Foi justamente a tal vizinhança peralta e as constantes carreiras que eu levava daquela molecada que me impuseram ao juízo, num delírio conceptivo, que a palavra canelau servisse para designar “uma coisa ruim”, que no dizer do finado Braz Cubas, enfada o mundo com a sua mediocridade.
Ah! rompedores de muros, salteadores de goiabas e defensores da
liberdade! Hoje os vejo com graça... Que saudade eu tenho de vocês!
SEGUNDA SESSÃO
Nove acadêmicos e dois convidados especiais compareceram à segunda sessão da reunião. O Jornalista e Advogado Reginaldo Vasconcelos, o Bacharel em Direito e Especialista em Comércio Exterior Stênio Pimentel (Estado do Rio). Também o Juiz de Direito e Professor Aluísio Gurgel do Amaral Júnior, o Médico, Teólogo e Latinista Pedro Bezerra de Araújo, o Advogado e Sionista Adriano Vasconcelos, o Poeta, Jornalista, Advogado, Professor, imortal da Academia Cearense de Letras e Cônsul da Romênia em Fortaleza Luciano Maia, o Agrônomo e Pesquisador Luiz de Morais Rego Filho (Rio das Ostras - RJ), o Marchand Sávio Queiroz Costa, o Físico e Professor Wagner Coelho e os convidados especiais Betoven Rodrigues de Oliveira, Advogado, e o Engenheiro Naval romeno Nocolai Vasily.

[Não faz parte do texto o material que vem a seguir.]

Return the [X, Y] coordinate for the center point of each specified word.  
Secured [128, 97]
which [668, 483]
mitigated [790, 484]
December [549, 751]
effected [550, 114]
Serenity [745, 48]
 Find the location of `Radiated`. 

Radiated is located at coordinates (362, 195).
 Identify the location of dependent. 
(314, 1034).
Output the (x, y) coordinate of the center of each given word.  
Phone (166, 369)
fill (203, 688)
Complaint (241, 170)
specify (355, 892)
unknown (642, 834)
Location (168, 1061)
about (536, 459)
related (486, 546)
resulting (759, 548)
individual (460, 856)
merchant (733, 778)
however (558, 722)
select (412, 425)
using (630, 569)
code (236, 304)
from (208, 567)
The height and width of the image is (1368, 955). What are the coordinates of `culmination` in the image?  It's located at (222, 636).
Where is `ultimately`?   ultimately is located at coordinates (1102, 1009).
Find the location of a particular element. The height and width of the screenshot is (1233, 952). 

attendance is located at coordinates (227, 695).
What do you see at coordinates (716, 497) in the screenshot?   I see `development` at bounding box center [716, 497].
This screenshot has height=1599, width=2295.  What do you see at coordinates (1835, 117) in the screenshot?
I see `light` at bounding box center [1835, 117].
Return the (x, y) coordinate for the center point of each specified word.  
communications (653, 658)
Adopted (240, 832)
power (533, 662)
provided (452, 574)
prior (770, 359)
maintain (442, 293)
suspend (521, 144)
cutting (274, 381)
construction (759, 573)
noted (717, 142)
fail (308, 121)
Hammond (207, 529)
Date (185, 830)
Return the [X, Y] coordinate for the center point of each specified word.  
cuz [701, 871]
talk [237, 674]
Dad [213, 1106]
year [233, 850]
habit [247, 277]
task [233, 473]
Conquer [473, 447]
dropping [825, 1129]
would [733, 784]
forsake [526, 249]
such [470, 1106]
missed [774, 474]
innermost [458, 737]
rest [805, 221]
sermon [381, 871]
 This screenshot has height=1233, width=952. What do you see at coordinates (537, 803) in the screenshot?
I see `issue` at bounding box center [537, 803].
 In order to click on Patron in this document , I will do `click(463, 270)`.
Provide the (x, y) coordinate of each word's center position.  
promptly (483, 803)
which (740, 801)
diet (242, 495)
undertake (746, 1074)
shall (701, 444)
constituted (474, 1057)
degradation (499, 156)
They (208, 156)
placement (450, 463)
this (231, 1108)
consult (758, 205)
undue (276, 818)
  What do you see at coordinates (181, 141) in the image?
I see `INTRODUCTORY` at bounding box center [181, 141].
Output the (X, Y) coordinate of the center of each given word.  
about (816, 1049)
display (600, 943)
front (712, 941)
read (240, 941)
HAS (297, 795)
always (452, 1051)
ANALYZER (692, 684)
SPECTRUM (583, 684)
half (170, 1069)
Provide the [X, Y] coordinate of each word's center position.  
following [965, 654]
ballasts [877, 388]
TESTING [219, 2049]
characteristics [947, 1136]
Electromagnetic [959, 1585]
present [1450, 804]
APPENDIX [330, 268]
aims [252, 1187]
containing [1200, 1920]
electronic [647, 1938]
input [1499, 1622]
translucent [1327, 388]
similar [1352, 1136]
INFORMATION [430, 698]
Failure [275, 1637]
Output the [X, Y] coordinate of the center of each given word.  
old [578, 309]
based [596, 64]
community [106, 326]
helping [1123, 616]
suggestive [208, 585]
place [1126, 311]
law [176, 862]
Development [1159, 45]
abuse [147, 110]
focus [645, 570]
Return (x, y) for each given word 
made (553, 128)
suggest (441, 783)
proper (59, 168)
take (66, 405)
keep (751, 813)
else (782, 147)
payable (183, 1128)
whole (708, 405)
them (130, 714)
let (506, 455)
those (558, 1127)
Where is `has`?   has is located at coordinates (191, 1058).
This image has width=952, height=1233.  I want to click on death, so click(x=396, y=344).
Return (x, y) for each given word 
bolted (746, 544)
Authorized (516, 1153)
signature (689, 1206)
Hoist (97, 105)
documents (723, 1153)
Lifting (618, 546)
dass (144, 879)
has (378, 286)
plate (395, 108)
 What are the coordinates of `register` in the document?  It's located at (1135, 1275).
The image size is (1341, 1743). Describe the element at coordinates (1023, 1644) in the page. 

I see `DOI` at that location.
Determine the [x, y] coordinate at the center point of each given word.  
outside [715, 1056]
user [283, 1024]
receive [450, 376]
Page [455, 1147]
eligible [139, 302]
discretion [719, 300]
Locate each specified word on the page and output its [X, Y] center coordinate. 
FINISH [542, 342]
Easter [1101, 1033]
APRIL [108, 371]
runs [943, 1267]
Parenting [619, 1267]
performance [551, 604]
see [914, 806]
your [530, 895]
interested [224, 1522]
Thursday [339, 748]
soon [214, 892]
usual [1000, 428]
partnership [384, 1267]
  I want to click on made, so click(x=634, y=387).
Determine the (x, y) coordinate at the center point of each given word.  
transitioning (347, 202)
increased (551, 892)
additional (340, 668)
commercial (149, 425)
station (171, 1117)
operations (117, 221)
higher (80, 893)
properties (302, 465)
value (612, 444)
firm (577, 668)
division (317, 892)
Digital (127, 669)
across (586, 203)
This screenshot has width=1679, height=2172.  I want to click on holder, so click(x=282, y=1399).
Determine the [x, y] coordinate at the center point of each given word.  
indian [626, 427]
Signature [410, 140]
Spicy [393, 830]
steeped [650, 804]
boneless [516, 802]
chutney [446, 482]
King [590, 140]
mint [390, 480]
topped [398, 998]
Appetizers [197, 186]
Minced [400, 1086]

Por fim, Reginaldo Vasconcelos disse poema seu, intitulado "Pobre de Mim", que faz citação ao Poema em Linha Reta de Fernando Pessoa.
POBRE DE MIM
Reginaldo
Vasconcelos
Pobre de mim,
Que já surpreendo os traços avitos no meu rosto.
Como as minhas, a exata e querida mão do meu saudoso avô paterno,
aquelas falangetas que o alcatrão do tabaco já tingira de ouro velho, na
lembrança indelével que eu interno.
Feliz de mim,
Que tenho vivido com galhardia tantos anos,
Que não fugi dos desafios sinuosos que o mundo propôs,
Que tenho triunfado ufano das grandes tentações da improbidade, da
sereia da ilicitude, dos mais sórdidos complôs.
Pobre de mim,
Que tenho perdido amigos a mancheias para a morte, e que não tenho
solidariamente morrido, e que não busquei a fortuna financeira a qualquer
preço e com afinco, tantas vezes me arriscando a vir a comer com os cães
no chão e a dormir com os gatos sobre o zinco.
Feliz de mim,
Que não tenho que fazer coro com o poema de Pessoa, e que me
inscrevo entre os “príncipes” de que o poeta faz escárnio, porque não tenho
devido sem pagar, nem me deixado trair, e que os socos recebidos tenho todos
revidado, ao belo e ao feio, ao pobre e ao rico, ao califa ou ao grão-vizir.
Pobre de mim,
Que não tenho podido entender todos os homens que encontrei,
Que não me foi dado socorrer todas as almas que bordejaram a minha
sorte, amar todas as filhas de Zeus, produzir o poema perfeito, salvar a pátria
amada dos iníquos filhos seus.
Pobre de mim.
A reunião virtual da ACLJ realizada nestas segunda e quinta-feiras foi dedicada ao empresário fortalezense Beto Studart, Membro Benemérito da ACLJ, que acaba de ser agraciado com um importante premio internacional, pela qualidade do seu empreendimento imobiliário, de ousada concepção arquitetônica, o BS Design, situado no Bairro Aldeota, em Fortaleza.
Essa é uma mensagem enviada para o mundo, que coloca o BS Design como verdadeiro ícone global e efetivo entre todos aqueles empreendimentos que se certificaram com o LEED Gold no mundo, o que representa uma honra enorme para o Ceará e para o Brasil!